Secure file sharing and collaboration is achievable and doesn’t require complex processes. The challenge for IT departments is balancing access to confidential data to those who need to view it, but also keeping it protected from others who aren’t allowed access. The trick to succeeding is to have the right levels of control in place to ensure workflow runs smoothly.
It is likely that financial institutions will soon start to impose bans on the use of consumer storage platforms in the workplace. With this in mind why not tackle the so-called ‘Dropbox Dilemma’ in your workplace now? Here are a few pointers to putting the right level of control in place to make secure file sharing work in your workplace.
- When looking to implement an enterprise-ready file sharing and collaboration solution it is imperative that it is all encompassing. It needs to be intuitive and integrated into an organisation’s workflow so as not to cause bottlenecks and backdoor leaks
- Workforces are now more mobile than ever and for this reason the solution must allow employees to securely manage and collaborate on confidential documents and other information both within the local IT infrastructure and also remotely
- Don’t be caught between a solution that gives you convenience and one which gives you security. The two, along with an intuitive interface for less sophisticated users, should go hand in hand.
- Data leaks are usually down to either careless, clueless or malicious actions. If you take this into account on your security protection, you are eliminating the majority of risks that affect most companies.

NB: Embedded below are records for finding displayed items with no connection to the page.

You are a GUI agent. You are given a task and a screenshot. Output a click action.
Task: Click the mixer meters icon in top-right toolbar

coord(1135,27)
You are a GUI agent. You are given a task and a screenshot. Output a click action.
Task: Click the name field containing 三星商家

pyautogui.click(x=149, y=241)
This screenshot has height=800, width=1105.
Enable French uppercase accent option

- Introduce a clear document security policy in the workplace and make certain that all employees understand it.
- Data which is considered to be highly confidential should be secured and accessed only on a need-to-know basis.
- Implement security options that prohibit alternations from being made to documents unless the user is authorised.

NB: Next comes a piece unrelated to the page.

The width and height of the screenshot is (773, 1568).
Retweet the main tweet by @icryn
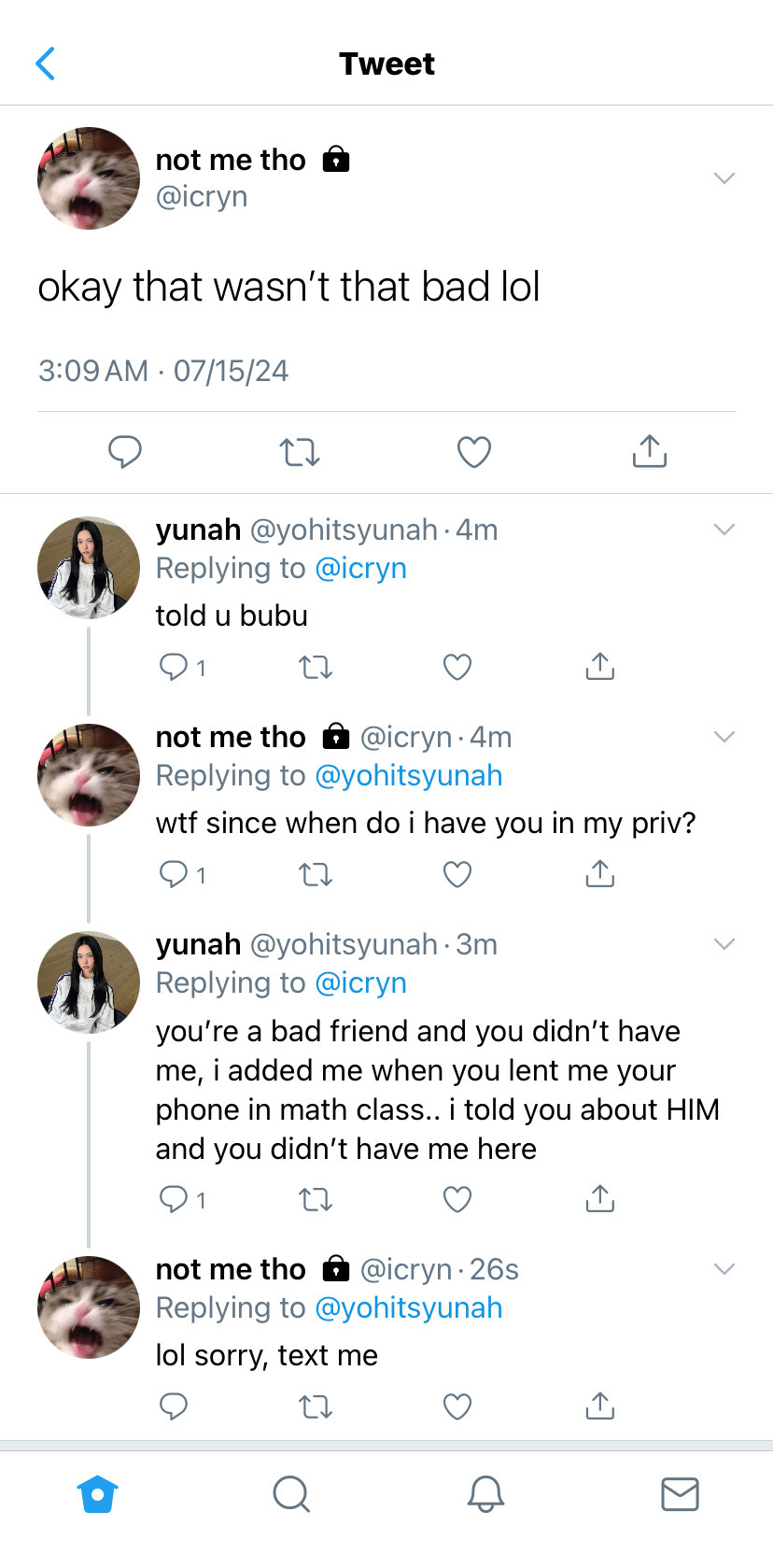[x=300, y=452]

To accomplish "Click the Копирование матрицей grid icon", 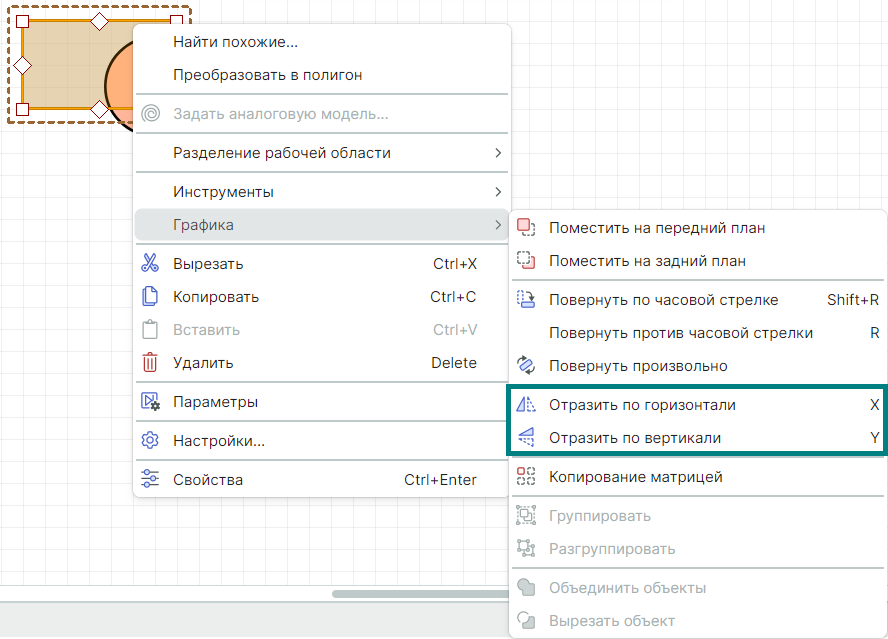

- Despite trying to expel consumer file sharing programmes, employees may still look to use them. To protect against this it is important to monitor and audit your network on a regular basis. Unauthorised activity on the network can be picked up by scanning activity logs on a daily basis.
- Having secure file sharing in place can improve your bottom line. It considerably reduces the risk of sensitive financial information being compromised as well as financial vulnerabilities linked to failing to comply with laws and regulations.
By introducing the level of security you need in place for file sharing and collaboration, you can stop worrying about security threats. Financial organisations should select the best systems and services to enable their policies. In some cases, it could be as easy to be secure as it is to send a file. All it takes is one click. This will allow you to focus on what’s really important – maintaining a successful business that can take full advantage of growth opportunities.